## [Exercise description]
Copy out each line in the listing below where the word "indicator" appears.
########
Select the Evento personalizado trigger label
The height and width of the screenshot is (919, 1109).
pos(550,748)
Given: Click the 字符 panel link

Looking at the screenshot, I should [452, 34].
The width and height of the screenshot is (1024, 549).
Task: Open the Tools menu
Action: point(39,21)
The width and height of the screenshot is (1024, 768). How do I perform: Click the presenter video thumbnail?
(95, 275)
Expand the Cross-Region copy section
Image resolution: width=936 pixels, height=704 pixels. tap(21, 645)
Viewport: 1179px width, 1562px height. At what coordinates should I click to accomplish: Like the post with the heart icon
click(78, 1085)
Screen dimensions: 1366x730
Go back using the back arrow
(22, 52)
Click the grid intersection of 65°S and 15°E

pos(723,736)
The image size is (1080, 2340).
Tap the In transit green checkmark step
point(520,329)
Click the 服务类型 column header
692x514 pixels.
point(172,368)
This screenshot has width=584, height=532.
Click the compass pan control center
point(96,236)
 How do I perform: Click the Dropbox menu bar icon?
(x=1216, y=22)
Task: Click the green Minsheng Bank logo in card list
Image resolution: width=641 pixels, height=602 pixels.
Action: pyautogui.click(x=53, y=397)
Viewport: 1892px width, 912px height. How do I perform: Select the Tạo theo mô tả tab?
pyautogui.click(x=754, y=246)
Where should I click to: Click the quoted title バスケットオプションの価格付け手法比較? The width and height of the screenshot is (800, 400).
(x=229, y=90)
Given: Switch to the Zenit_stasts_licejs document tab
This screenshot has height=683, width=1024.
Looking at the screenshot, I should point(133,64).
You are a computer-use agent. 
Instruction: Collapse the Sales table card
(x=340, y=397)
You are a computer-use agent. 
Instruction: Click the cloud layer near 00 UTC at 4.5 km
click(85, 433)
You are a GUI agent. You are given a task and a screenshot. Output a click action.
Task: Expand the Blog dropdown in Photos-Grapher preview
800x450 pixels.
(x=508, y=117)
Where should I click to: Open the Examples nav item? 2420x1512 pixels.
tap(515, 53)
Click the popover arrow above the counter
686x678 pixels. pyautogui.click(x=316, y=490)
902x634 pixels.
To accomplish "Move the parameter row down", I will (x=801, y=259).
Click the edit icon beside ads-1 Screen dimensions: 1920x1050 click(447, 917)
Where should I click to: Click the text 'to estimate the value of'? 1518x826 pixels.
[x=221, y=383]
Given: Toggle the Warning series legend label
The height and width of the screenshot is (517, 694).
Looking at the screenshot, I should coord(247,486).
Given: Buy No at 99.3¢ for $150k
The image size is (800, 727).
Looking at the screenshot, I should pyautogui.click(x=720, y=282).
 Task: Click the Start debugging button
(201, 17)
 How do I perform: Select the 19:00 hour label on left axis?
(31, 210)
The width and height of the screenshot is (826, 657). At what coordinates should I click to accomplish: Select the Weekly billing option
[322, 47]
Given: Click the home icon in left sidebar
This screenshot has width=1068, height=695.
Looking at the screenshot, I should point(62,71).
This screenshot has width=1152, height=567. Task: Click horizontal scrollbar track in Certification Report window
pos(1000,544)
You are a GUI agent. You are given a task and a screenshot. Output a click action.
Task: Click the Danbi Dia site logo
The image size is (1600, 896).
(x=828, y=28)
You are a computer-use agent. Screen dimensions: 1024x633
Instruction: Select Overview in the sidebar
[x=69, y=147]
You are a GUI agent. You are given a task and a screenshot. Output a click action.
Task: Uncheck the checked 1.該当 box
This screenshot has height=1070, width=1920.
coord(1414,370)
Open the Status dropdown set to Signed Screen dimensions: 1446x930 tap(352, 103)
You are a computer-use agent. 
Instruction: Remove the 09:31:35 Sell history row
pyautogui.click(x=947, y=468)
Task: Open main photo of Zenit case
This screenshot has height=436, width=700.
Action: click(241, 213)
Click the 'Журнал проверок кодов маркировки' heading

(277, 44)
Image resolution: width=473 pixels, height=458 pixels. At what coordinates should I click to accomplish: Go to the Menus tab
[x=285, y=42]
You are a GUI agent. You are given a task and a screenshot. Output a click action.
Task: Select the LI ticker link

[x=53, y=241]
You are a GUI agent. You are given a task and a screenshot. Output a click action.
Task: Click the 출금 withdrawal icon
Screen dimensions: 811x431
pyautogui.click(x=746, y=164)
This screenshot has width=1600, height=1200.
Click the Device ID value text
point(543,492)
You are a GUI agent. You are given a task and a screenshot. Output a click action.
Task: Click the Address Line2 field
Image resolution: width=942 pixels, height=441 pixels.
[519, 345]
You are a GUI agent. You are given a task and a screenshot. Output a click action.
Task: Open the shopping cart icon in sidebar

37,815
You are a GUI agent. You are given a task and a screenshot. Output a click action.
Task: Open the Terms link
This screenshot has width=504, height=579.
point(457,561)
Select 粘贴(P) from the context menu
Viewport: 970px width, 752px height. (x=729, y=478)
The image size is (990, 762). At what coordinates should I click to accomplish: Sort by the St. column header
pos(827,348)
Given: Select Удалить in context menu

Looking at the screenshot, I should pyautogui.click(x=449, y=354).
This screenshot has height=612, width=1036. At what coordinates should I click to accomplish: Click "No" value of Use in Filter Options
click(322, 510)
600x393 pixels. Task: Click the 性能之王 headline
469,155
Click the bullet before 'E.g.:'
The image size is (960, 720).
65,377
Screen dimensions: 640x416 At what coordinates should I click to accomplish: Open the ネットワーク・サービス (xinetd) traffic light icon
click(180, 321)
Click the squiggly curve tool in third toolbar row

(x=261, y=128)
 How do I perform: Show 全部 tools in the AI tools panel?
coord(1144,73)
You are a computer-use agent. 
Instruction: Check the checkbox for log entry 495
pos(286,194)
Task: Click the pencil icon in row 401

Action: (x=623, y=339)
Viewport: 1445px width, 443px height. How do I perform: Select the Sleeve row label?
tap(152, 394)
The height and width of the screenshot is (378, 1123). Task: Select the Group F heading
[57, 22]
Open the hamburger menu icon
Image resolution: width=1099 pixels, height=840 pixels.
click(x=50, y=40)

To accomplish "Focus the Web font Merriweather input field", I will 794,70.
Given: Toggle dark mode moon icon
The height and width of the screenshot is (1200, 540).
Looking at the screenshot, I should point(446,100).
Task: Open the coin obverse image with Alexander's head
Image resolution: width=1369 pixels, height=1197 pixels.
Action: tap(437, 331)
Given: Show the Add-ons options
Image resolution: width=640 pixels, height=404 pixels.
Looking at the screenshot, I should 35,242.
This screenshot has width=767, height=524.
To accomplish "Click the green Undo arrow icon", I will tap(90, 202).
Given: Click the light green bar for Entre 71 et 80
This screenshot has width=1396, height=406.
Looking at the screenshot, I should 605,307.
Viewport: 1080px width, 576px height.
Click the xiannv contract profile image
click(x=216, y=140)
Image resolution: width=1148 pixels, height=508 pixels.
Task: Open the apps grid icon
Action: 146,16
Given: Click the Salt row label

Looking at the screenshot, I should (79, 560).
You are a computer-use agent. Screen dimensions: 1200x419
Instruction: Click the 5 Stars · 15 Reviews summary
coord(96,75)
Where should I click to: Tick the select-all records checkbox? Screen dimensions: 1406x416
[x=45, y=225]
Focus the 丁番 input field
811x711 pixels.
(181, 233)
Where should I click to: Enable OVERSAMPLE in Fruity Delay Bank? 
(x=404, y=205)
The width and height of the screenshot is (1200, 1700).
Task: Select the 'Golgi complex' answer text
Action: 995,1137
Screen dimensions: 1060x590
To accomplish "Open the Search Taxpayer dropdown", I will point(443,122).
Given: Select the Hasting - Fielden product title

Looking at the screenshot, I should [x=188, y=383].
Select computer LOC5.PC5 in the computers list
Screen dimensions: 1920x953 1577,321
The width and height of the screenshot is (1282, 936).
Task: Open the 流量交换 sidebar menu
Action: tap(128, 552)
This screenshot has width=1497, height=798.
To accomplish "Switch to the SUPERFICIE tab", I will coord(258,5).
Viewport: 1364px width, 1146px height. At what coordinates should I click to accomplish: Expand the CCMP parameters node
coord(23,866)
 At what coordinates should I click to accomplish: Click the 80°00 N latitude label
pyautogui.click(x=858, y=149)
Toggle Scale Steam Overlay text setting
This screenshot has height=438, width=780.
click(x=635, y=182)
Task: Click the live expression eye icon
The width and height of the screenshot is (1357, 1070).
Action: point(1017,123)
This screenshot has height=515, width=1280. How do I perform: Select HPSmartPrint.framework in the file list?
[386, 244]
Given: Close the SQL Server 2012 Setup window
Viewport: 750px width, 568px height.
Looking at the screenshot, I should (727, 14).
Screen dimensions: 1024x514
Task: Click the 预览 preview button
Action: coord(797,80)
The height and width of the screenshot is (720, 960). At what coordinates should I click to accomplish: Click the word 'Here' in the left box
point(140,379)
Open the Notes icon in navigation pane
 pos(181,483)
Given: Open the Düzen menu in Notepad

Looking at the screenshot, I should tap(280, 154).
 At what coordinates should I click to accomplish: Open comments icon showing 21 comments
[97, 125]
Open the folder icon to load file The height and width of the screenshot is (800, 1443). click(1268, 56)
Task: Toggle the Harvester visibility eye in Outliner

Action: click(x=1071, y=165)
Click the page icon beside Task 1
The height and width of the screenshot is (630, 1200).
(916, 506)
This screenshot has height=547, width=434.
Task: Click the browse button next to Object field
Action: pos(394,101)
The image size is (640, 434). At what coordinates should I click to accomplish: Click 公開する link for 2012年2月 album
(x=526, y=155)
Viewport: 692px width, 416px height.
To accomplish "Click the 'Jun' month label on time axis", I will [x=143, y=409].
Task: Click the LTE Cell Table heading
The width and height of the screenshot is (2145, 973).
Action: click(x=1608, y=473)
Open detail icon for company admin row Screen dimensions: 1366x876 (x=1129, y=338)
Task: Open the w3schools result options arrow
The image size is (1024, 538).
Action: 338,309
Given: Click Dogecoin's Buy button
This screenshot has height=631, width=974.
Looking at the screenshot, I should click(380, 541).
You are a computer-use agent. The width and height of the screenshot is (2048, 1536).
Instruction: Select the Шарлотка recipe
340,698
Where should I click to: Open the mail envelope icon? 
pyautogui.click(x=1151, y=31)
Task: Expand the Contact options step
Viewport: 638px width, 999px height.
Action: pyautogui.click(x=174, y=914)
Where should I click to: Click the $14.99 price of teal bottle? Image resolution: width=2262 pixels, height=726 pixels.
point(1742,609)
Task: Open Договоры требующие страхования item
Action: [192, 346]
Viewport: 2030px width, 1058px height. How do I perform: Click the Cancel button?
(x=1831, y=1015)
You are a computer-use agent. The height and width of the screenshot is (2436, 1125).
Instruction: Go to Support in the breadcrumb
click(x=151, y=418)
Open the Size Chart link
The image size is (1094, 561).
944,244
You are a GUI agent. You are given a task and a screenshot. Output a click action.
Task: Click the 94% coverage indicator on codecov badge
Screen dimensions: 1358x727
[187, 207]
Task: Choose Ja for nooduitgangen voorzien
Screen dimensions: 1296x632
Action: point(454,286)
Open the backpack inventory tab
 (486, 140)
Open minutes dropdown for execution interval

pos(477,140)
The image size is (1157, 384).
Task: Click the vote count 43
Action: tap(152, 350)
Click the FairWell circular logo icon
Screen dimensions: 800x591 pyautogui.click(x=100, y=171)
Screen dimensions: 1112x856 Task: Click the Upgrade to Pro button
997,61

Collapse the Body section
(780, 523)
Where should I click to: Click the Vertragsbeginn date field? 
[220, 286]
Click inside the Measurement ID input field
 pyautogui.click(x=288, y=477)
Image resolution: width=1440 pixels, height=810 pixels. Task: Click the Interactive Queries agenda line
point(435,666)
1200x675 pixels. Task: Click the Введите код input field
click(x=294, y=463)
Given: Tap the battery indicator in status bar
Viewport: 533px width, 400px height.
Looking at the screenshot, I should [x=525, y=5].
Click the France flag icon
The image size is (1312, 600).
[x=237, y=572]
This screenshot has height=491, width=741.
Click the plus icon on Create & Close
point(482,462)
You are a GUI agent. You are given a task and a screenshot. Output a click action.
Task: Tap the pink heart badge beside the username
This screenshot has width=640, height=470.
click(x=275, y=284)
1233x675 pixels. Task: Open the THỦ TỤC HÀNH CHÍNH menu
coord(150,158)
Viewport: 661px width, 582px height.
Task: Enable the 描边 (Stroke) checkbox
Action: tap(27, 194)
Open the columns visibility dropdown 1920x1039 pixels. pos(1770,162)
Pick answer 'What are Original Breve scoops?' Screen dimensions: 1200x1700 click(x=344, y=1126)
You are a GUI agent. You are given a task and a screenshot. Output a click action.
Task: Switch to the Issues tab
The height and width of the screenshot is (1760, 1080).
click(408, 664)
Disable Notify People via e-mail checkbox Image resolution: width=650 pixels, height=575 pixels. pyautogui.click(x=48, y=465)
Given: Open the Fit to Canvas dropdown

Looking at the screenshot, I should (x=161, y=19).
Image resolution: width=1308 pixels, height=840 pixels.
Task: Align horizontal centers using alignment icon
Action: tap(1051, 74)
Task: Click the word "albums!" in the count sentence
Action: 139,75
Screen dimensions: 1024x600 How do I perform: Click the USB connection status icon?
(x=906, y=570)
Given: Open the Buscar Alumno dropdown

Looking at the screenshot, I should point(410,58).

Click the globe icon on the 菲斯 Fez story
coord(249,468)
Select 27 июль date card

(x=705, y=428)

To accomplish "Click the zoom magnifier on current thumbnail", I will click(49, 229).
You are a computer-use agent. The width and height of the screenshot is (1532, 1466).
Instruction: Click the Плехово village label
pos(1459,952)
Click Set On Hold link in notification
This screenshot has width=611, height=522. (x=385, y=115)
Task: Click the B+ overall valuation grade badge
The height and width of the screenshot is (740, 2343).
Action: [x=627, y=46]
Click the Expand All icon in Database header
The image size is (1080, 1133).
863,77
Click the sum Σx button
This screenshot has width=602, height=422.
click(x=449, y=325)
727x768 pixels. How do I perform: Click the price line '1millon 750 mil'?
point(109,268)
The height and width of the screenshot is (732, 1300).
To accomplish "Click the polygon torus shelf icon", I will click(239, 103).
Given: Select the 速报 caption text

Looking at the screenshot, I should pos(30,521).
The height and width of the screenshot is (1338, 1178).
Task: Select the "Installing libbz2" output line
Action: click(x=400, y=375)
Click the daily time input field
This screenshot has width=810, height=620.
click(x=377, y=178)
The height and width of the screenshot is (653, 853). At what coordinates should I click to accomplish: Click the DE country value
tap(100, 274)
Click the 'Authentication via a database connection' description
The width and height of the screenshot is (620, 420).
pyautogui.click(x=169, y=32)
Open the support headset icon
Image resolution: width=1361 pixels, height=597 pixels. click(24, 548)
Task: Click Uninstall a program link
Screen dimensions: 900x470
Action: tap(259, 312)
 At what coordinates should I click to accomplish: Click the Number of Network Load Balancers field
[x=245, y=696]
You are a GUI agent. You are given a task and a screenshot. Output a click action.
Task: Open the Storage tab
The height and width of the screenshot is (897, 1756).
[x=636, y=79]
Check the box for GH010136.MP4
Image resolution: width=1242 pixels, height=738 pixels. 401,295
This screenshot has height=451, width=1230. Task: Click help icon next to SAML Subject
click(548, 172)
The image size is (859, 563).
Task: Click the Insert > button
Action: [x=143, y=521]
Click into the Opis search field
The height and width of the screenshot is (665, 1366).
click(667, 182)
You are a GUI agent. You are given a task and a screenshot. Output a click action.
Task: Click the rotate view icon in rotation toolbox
########
## [Solution to the exercise]
Task: Click the 94% coverage indicator on codecov badge
Given: Tap the battery indicator in status bar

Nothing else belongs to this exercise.